A University of Arizona engineering effort to make hypersonic vehicles faster and more affordable is getting a $3.1 million boost from the U.S. Army. The funding was awarded to a research group led by Sammy Tin, who holds the Patrick R. Taylor Endowed Department Leadership Chair in the Department of Materials Science and Engineering.

Tin and five U of A College of Engineering colleagues are exploring the use of multiple metallic alloys and additive manufacturing to enable fabrication of Mach-X – pronounced mock-ex – aerospace technologies as part of a federal governmental push. Mach-X vehicles will travel at speeds faster than Mach 5, which is five times the speed of sound and the hypersonic threshold.

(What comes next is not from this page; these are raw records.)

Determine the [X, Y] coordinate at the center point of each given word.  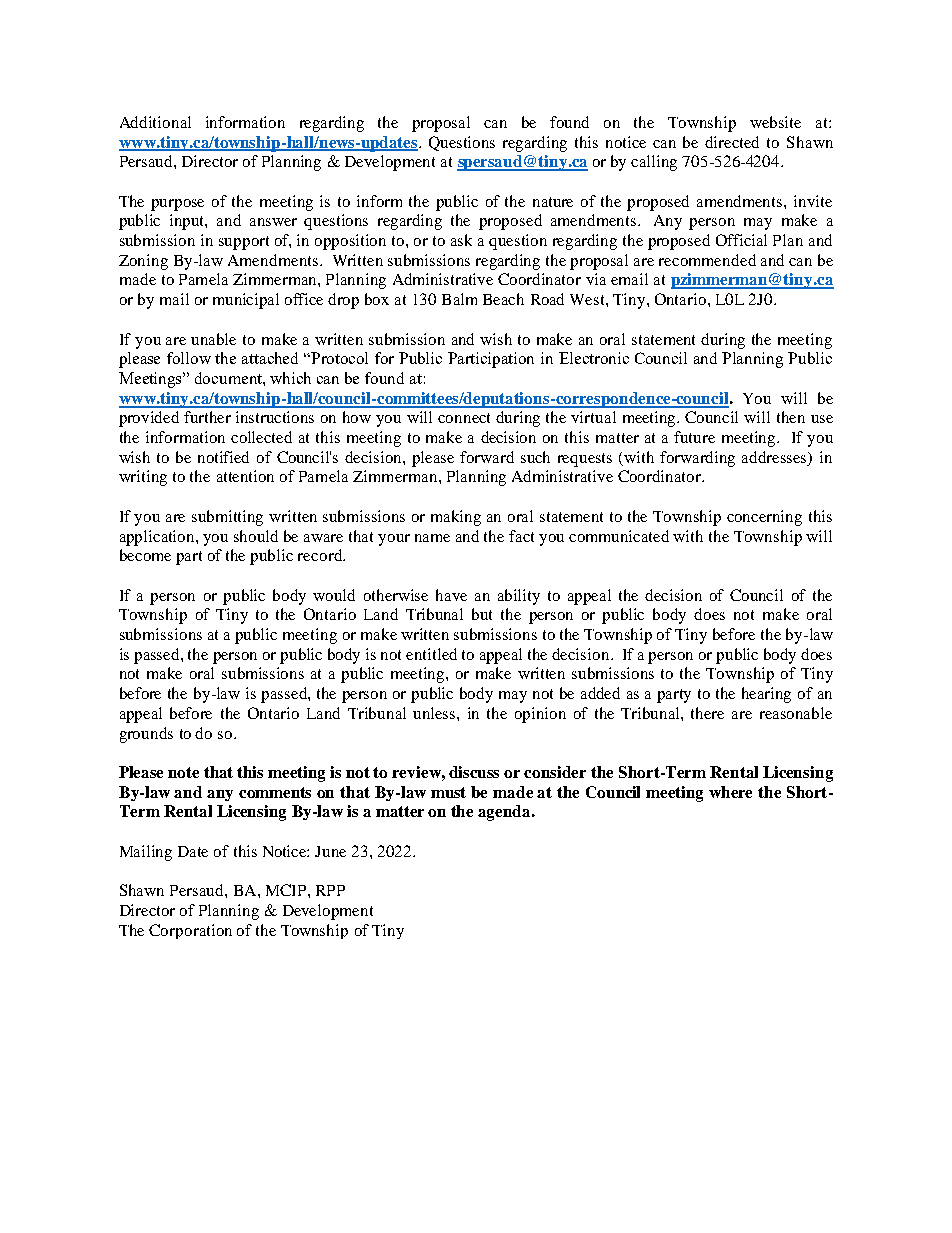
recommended [707, 260]
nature [553, 202]
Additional [155, 122]
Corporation [190, 931]
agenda [505, 813]
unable [213, 339]
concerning [764, 518]
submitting [227, 518]
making [456, 518]
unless [435, 713]
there [707, 713]
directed [732, 142]
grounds [146, 735]
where [730, 792]
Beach [503, 299]
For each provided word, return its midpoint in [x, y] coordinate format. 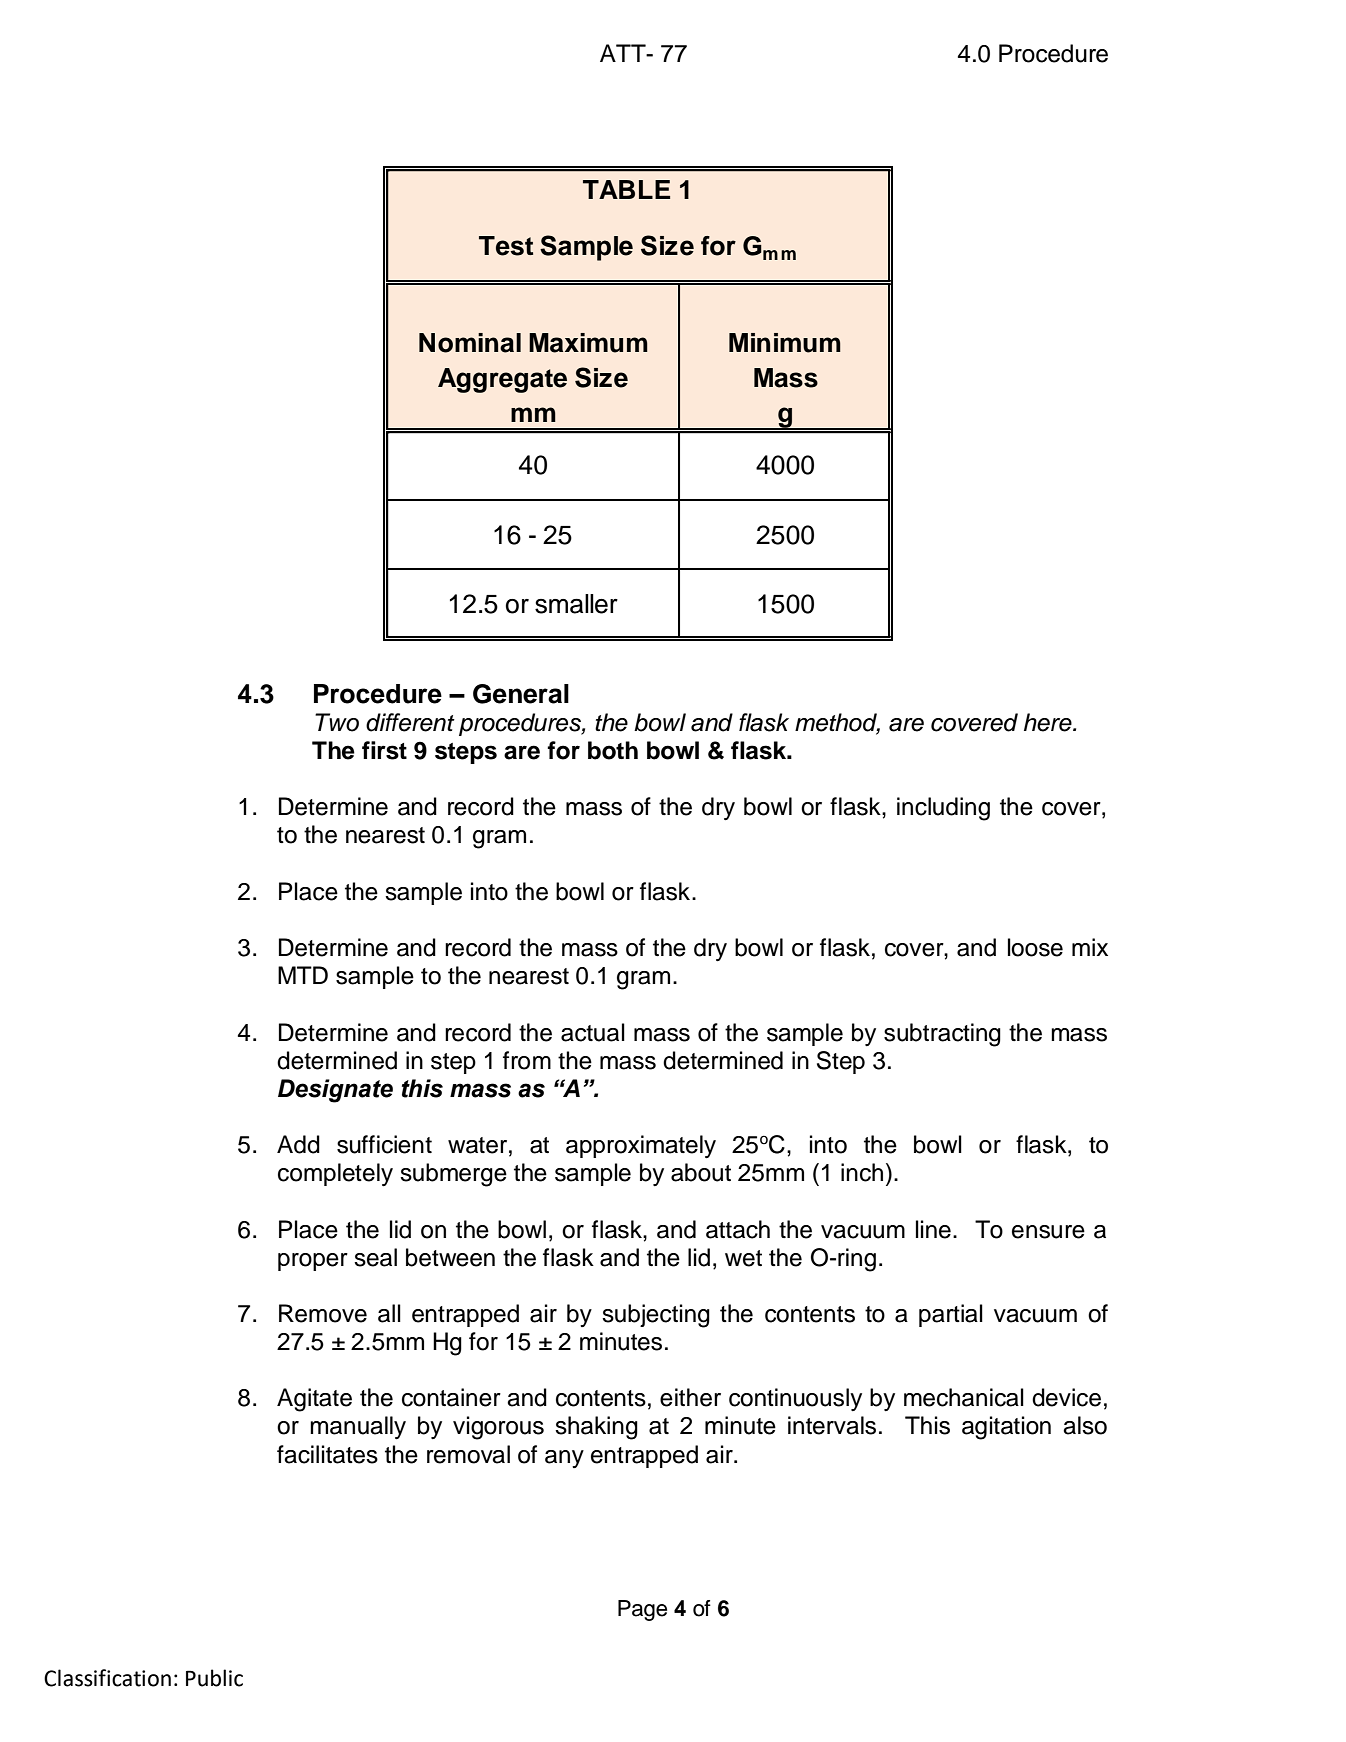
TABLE [626, 189]
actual [593, 1032]
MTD [303, 975]
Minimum [785, 343]
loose [1035, 947]
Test [506, 246]
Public [214, 1678]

"This important research partnership draws on the university's deep experience and strategic investments in hypersonics and is tied to an area of strategic importance for the university: advancing leadership in space sciences, space technology and national security," said Tomás Díaz de la Rubia, U of A senior vice president for research and innovation. 

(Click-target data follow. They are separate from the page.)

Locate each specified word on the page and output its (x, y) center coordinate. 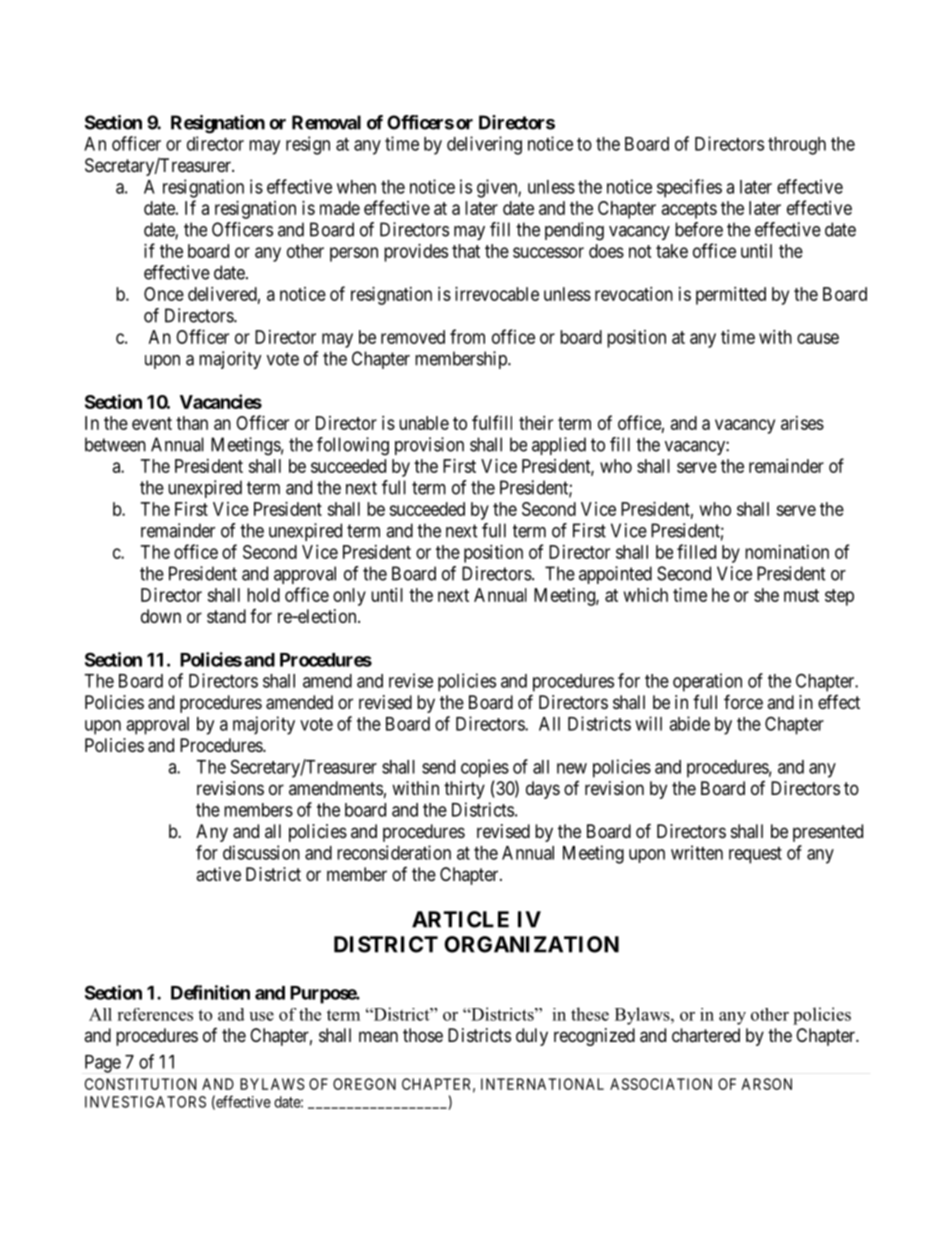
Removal (326, 122)
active (218, 874)
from (467, 336)
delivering (484, 145)
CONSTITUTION (140, 1084)
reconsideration (394, 852)
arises (802, 423)
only (349, 597)
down (161, 616)
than (192, 423)
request (755, 855)
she (766, 595)
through (797, 146)
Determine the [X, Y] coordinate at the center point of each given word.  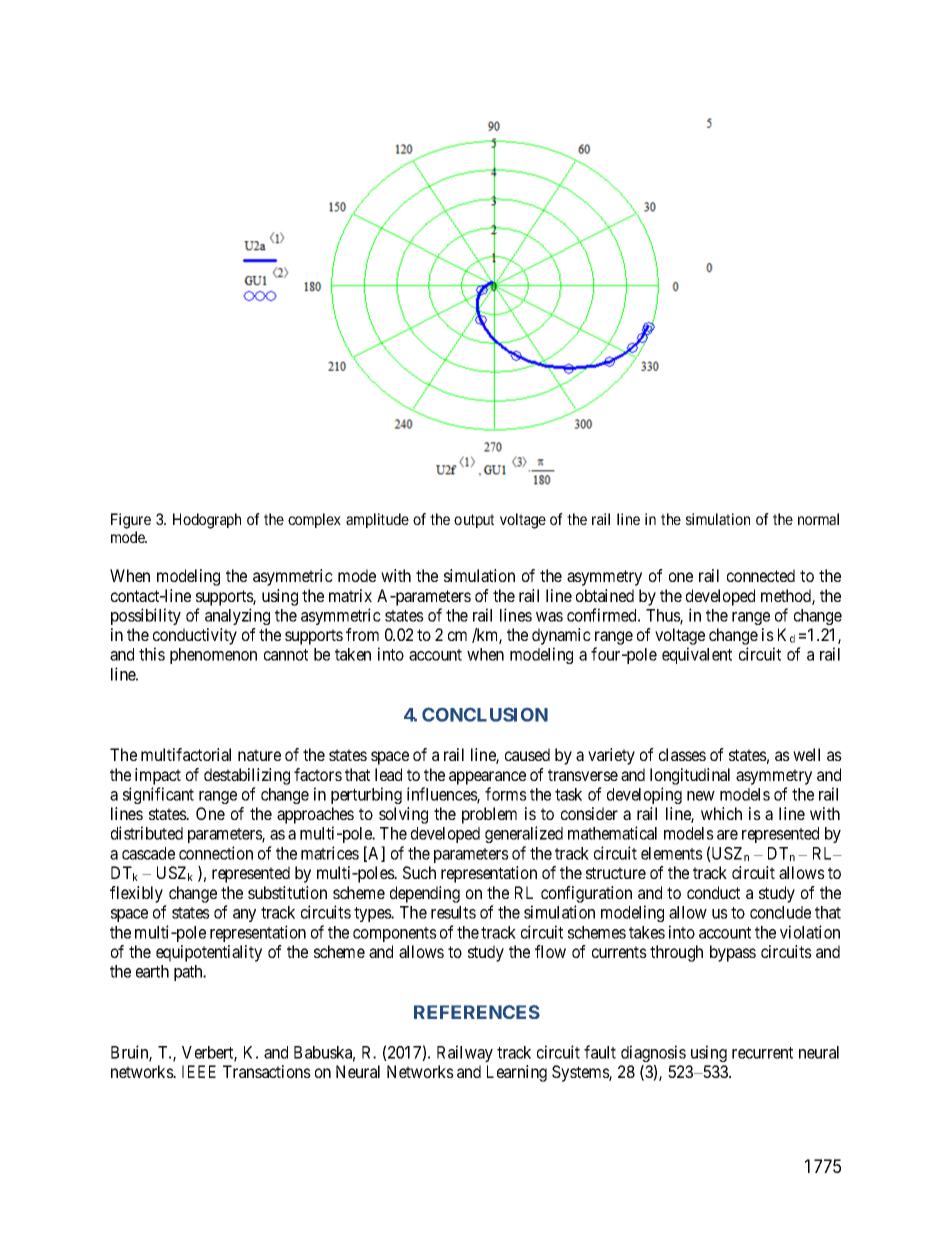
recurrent [762, 1053]
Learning [517, 1073]
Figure [131, 521]
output [474, 521]
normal [818, 519]
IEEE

The two-year project will advance additional national priorities and bring the Army closer to deploying Mach-X vehicles, said David W. Hahn, the Craig M. Berge Dean of the College of Engineering. The project also will train undergraduate and graduate engineering students to take on critical manufacturing roles across domestic industries.

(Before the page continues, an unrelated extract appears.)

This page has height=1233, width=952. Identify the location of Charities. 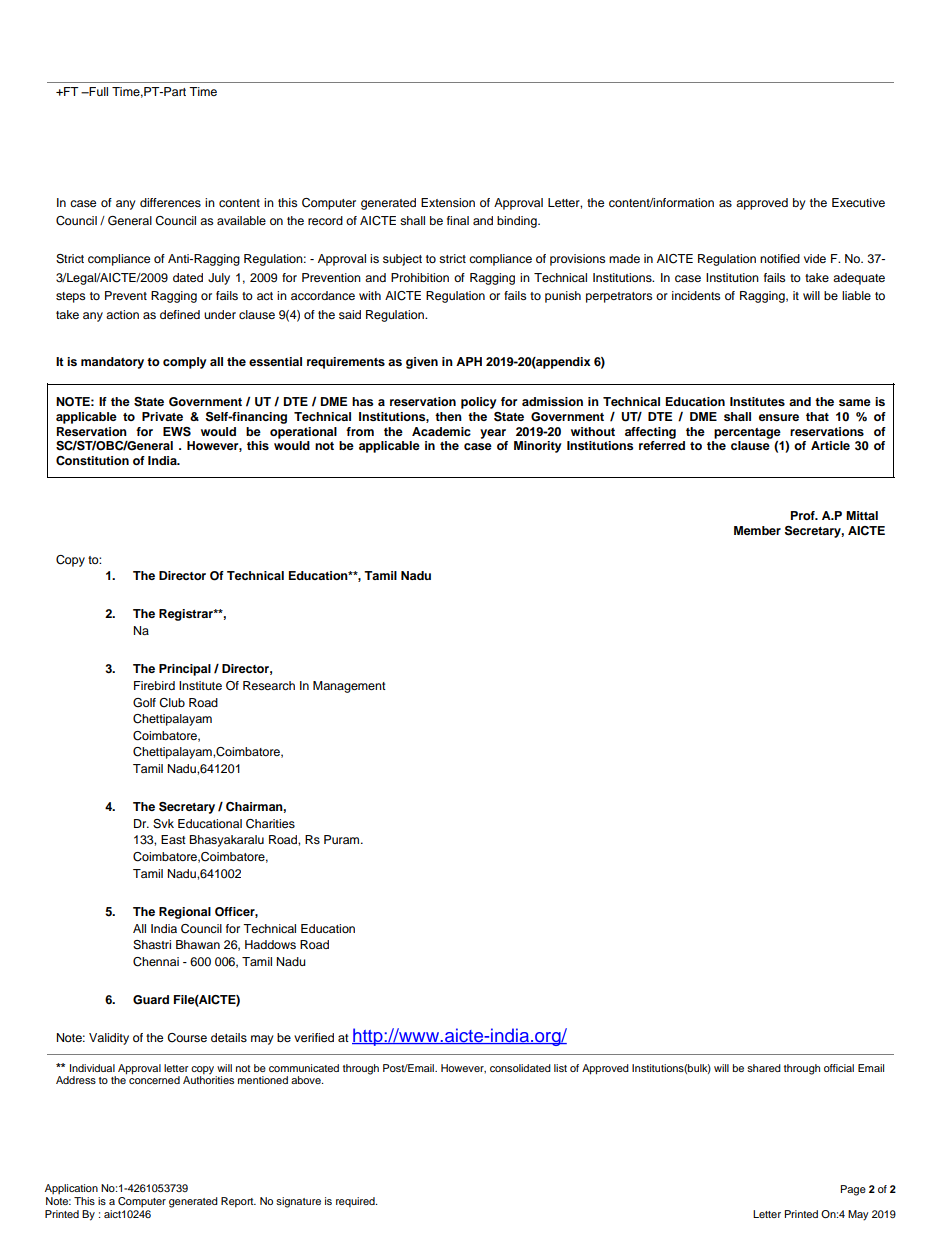
(270, 824).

The award provides the resources and coordination to make the most of college expertise, added Hahn. 

“I anticipate the research will increase the nation's capabilities related to homeland security, space exploration and technical manufacturing," he said. 

An end-to-end environment

Tin and Andrew Wessman, an assistant professor of materials science and engineering, have teamed up on a number of hypersonics projects and jointly hold over a dozen patents in alloy development. However, this is the first time the two are working in the university's Applied Research Building. The building opened in April 2023, providing the infrastructure to keep the university at the forefront of technological manufacturing and space sciences.

"The Applied Research Building gives us the resources to complete all the necessary steps in one place," said Wessman. "We can move quickly and form a comprehensive, end-to-end picture of what materials we can use, what processes work and what results we can achieve."

The research team – which includes Department of Materials Science and Engineering faculty members Krishna Muralidharan, Oana Cazacu and Benoit Revil-Baudard, plus Kavan Hazeli from the Department of Aerospace and Mechanical Engineering – will process two alloys and study their capacity to be shaped into the complex structures needed for ultrafast aircraft.

The alloys will be joined via 3D printing using compositional grading, in which the concentration of one alloy on the outside of a component gradually reduces to give way to a second alloy layer beneath. These components can be engineered to withstand extreme heat and stress, and also rapidly dissipate heat and minimize localized hot spots.

Tin's team plans to consolidate metallic powders into novel alloys using an advanced powder atomizer and multiple types of metal 3D printers housed in the Applied Research Building. The team is also constructing a lab in the building to test the materials' durability and strength at temperatures up to 2,200 degrees Fahrenheit.

Aligned with national priorities

Undergraduate students, graduate research assistants and postdoctoral researchers will assist the faculty members with materials testing, modeling and simulation over the two-year grant period. This work builds skills in high demand in government agencies and businesses, said Wessman. And specialized knowledge of emerging materials and processes will position the students to lead efforts to grow the U.S. manufacturing base.

"It benefits our country to have graduates who can apply this understanding across a range of industries that need experts. In addition to defense, they could go into fields like automotive or consumer electronics," Wessman said.

The research team expects the project to provide additional national advantages. A primary goal is to develop a knowledge base for 3D printing protocols that clarifies the costs and tradeoffs associated with materials and processes. This data will move the technology forward and enable producers to create components in nontraditional shapes that are affordable and practical. 

"The challenge right now is that the manufacturing supply chain doesn't exist. This makes hypersonic vehicle platforms incredibly expensive," said Tin.

The National Center for Defense Manufacturing and Machining is a project partner. NCDMM is a nonprofit that brings defense stakeholders together to improve and integrate technologies. For this research, the organization will provide expert guidance on meeting end users' needs, as well as a forum for sharing the insights gained with others working in the national interest.

Tin is confident that, in time, the hypersonic materials and protocols developed for the Army will make their way to space travel and commercial aviation.

"All flight structures have a lot of similarities to their geometries," he said. "The technology translates to many commercial applications that have tremendous impact on modern society."